Super Tuesday results indicate race card may be a joker in primaries

Feb 07, 2008

The Bradley effect may be alive and multiplying after Super Tuesday. Sifting through overnight results, University of Washington researchers have found that race still plays a role in American politics and it showed up Tuesday in surprising ways in the tallies from four states holding Democratic primary elections.

Early analysis of primary counts and polling data from the final week of the campaign indicated that pre-election polls exaggerated support for Sen. Barack Obama in two states with relatively low black populations -- California and Massachusetts. But he benefited from a newly discovered "reverse" Bradley effect in Alabama and Georgia where blacks make up a larger bloc of voters.

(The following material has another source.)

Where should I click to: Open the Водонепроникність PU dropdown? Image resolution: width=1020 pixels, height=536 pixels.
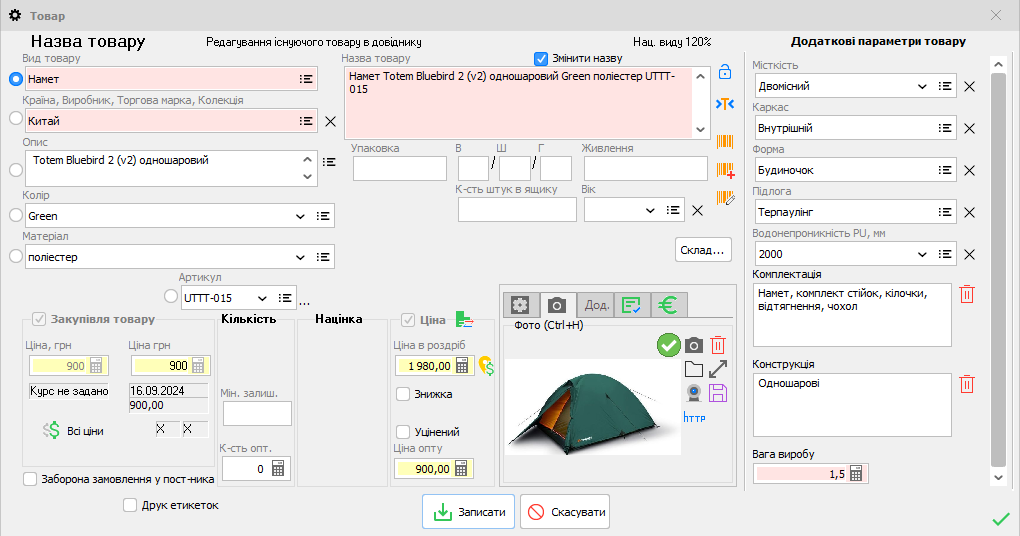922,254
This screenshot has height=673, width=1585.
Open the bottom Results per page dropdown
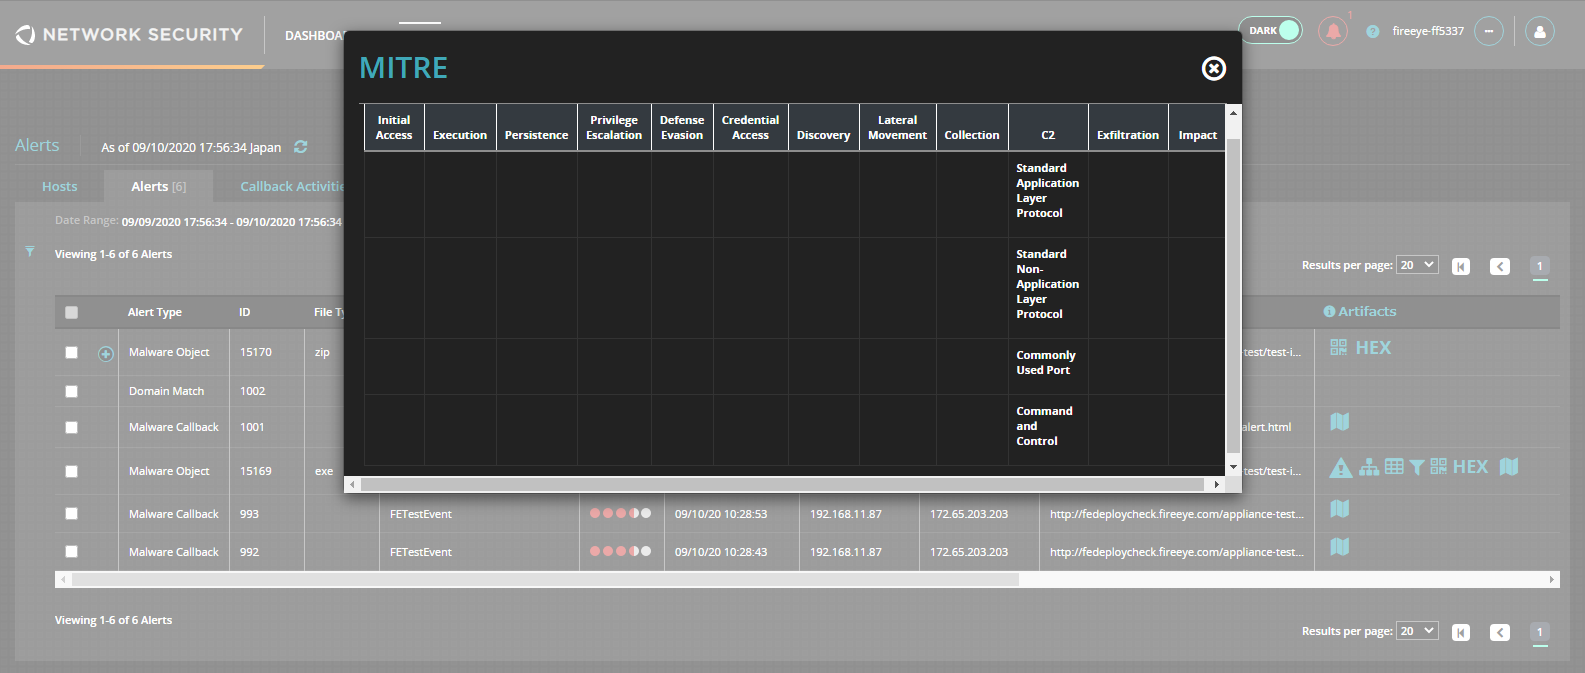point(1417,631)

The Bradley effect was first noticed by researchers in 1982 when black Los Angeles Mayor Tom Bradley had a solid lead in the pre-election gubernatorial polls, but lost a close election in California to his Republican opponent. Results from that and other races involving black candidates indicated that polling tended to overstate support for black candidates compared to their actual vote percentages.

Last December, Bethany Albertson, a UW assistant political science professor, and Anthony Greenwald, a UW psychology professor, analyzed data from an online test that measures unconscious or automatic preferences and surmised that the Bradley effect could well repeat itself in 2008.

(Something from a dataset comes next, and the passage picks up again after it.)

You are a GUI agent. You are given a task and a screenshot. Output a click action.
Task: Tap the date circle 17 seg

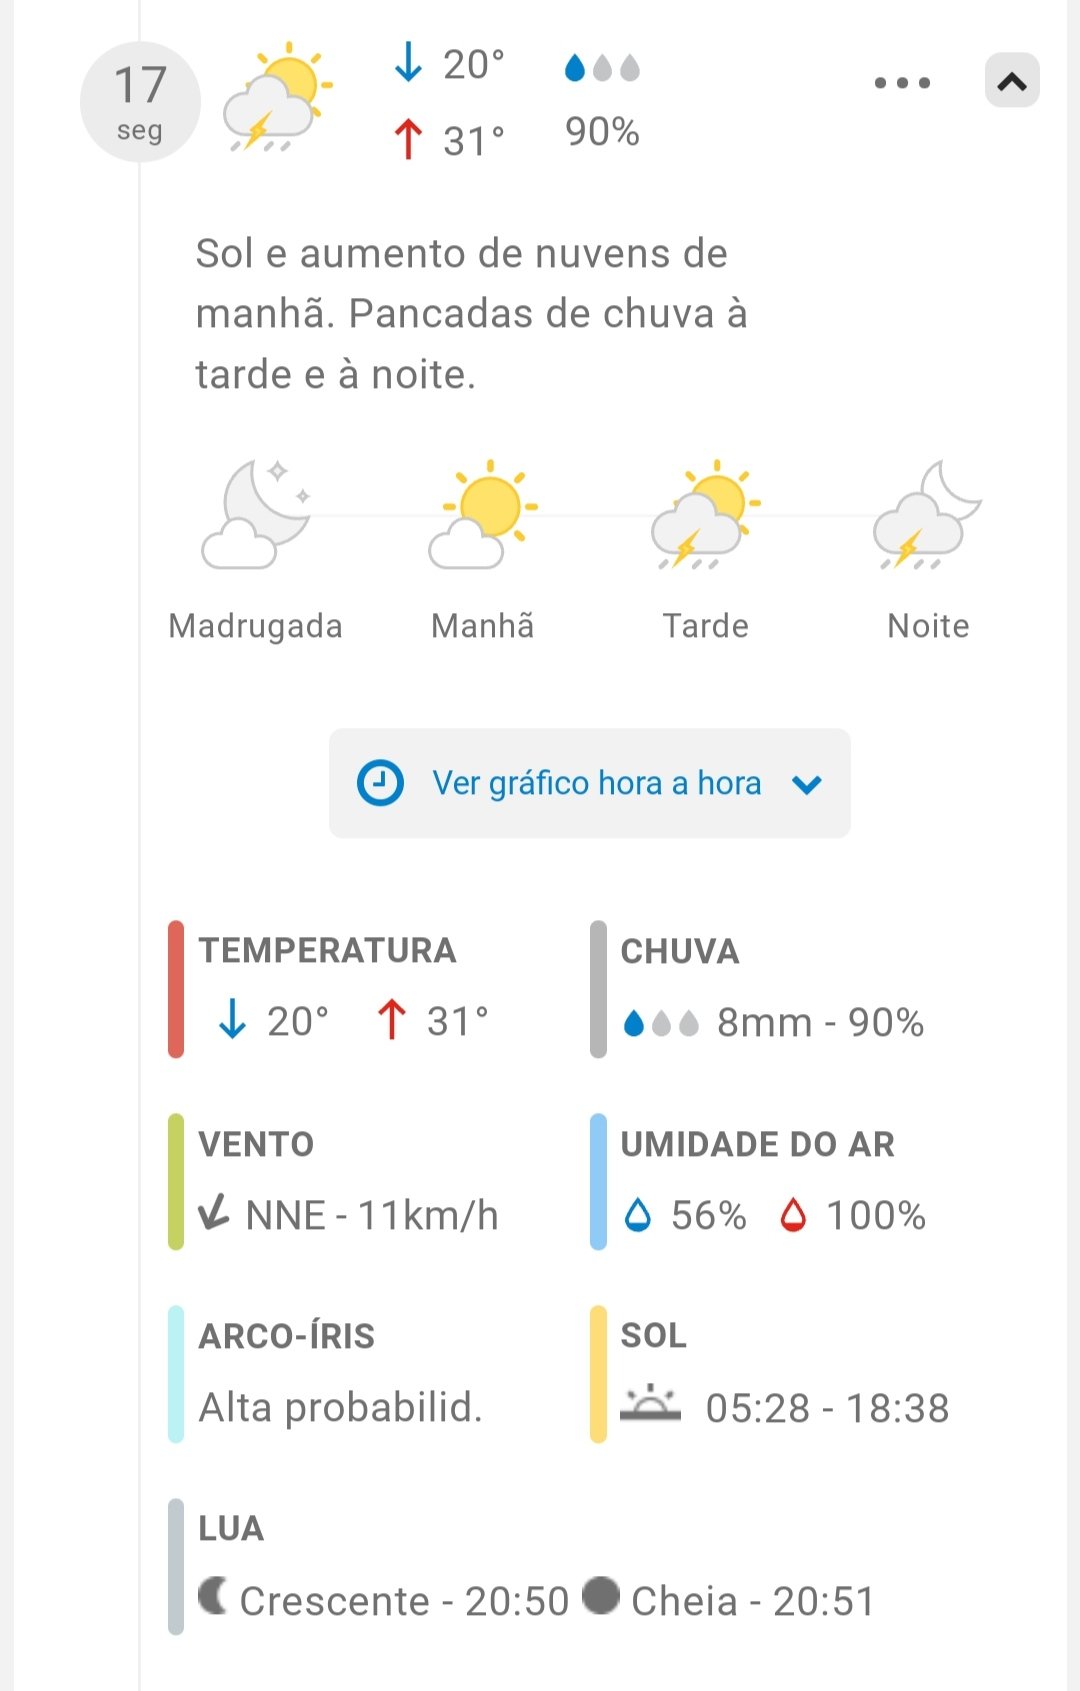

The UW researchers had good late-polling data from 11 Super Tuesday states, as well as earlier data from New Hampshire and South Carolina. New Hampshire was another state that showed the Bradley effect, while South Carolina showed the reverse Bradley effect.

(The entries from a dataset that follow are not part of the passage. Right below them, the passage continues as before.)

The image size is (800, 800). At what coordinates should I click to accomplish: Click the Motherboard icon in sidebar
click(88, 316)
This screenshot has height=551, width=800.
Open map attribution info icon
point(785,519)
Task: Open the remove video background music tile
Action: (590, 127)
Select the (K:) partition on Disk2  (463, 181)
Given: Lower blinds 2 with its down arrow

Greenwald said actual results of the Democratic primaries in California, Massachusetts, New Hampshire, South Carolina, Georgia and Alabama compared against late polling numbers all substantially exceeded the polls' expected margin of error, being off between 8 and 18 percent. By contrast, they found Republican vote totals and poll numbers were only substantially off in Massachusetts where Mitt Romney's winning margin was less than predicted.

The UW researchers plan to further investigate the Bradley and reverse Bradley effects as the 2008 election season plays out.